Student Learning Outcome #1: students will produce essays through a series of drafts that include exploratory writing or talk, as well as revisions that include addition, deletion, substitution and rearrangement.
1,5,7,11,12,14,15,

Student Learning Outcome #2: students will identify central ideas/themes of a text through class discussion and writing.
1,3,4,7,8,9,11,13,15,

Student Learning Outcome #3: students will use two or more methodologies from English Studies to develop original research or creative products.
2,4,6,7,

Student Learning Outcome #4: students will demonstrate ability to give a compelling oral presentation.
8, 10,13,

Student Learning Outcome #5: students will connect ideas from classroom assignments to contemporary issues in class discussion and presentations.
3,6,7,8,9,10,13

This distribution seems to indicate that each of the SLOs were covered by questions in the survey - so far so good => and then it got really interesting.  We started by having each group report separately - but soon everyone had so much to say that I just fielded comments.  Your feedback provides the following information + suggestions.

provide a comment box
simplify the scale for responding (yes, no, I don't know0
remove or revise questions that are not relevant, that are too vague or general, or that include language students students won't be sure how to interpret (things like discourse analysis, tetual analysis etc)
instructors will need to provide a clear explanation of what the survey is supposed to do if they expect students to "take it seriously" (provide "real" data)
revise/take out specialized language
do something so that transfer students (or students who take courses out of order) take the survey
ditch the last 4 questions or make them another survey
there should be some questions about personal writing
need to explain that this is "not a text" (this connects to explaining the survey's purpose)
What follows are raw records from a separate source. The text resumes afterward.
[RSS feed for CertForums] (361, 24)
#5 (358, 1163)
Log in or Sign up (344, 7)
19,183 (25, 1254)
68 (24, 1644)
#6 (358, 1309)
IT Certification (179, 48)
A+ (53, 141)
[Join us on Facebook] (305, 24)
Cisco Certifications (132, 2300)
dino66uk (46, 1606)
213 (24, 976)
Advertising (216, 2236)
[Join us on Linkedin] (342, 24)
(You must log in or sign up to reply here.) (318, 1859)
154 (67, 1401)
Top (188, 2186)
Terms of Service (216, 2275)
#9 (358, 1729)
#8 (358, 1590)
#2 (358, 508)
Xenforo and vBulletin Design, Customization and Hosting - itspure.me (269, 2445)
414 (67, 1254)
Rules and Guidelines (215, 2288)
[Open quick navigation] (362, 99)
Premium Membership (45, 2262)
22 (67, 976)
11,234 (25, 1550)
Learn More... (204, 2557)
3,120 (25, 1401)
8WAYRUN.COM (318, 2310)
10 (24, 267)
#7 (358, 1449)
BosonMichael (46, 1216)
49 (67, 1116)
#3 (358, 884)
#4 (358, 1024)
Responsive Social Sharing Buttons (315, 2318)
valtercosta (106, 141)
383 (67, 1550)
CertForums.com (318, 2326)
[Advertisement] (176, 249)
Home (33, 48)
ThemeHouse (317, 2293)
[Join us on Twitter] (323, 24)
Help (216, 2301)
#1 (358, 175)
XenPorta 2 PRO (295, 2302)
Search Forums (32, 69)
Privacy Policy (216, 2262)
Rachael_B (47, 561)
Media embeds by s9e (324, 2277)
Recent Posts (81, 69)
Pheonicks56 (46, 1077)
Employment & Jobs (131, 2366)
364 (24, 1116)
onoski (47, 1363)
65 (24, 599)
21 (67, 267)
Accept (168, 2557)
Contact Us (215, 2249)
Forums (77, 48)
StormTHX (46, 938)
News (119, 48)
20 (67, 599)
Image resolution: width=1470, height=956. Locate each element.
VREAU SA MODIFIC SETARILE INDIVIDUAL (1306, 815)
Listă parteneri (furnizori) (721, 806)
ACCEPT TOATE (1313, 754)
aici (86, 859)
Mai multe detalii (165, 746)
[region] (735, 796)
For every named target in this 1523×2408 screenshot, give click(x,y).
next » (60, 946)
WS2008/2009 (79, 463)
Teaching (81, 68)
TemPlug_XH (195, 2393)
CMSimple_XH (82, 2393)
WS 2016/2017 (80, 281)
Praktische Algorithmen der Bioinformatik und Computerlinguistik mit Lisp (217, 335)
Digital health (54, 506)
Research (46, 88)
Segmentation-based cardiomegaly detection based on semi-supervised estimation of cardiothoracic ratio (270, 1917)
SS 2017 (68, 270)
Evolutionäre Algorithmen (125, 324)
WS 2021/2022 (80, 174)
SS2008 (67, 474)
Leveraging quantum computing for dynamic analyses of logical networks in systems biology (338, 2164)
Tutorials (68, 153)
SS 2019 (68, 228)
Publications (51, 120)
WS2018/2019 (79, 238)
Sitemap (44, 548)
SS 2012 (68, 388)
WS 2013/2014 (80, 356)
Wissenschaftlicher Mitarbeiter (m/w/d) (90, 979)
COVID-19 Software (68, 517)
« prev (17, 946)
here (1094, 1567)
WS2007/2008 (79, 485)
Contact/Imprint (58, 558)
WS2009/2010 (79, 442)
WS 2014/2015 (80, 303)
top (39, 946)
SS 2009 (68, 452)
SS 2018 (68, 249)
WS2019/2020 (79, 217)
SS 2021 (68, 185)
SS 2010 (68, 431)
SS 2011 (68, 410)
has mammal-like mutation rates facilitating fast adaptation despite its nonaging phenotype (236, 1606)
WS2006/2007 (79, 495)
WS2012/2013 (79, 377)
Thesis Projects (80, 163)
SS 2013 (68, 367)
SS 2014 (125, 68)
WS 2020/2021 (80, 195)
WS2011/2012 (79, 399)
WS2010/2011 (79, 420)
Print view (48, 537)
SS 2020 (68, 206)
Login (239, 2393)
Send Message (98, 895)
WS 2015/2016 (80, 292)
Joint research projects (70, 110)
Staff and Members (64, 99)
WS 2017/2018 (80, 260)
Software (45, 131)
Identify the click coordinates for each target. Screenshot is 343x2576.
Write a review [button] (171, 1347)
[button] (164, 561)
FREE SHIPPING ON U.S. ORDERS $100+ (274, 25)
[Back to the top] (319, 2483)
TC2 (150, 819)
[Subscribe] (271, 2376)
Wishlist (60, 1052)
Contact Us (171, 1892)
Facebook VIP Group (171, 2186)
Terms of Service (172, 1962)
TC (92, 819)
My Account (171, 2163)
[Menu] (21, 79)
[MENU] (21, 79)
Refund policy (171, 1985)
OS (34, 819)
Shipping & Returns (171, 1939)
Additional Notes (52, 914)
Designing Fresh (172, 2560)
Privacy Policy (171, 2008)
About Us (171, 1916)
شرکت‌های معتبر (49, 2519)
So after I took all this in, (and in talking with Karl) it occurred to me that to do a good job revising this survey, we will need a "panel" of students.  Anyone interested?  We can talk about this in class.

For next class:


Blog 10: Reflect on what our discussion of the Writing Option major survey suggests about: 1) the way language works (think about Gee); 2) what kinds of information you can collect with surveys; and 3) what challenges researchers face when desigining quantitative instruments (things that are reduced to numbers => like surveys, "objective" tests and so on).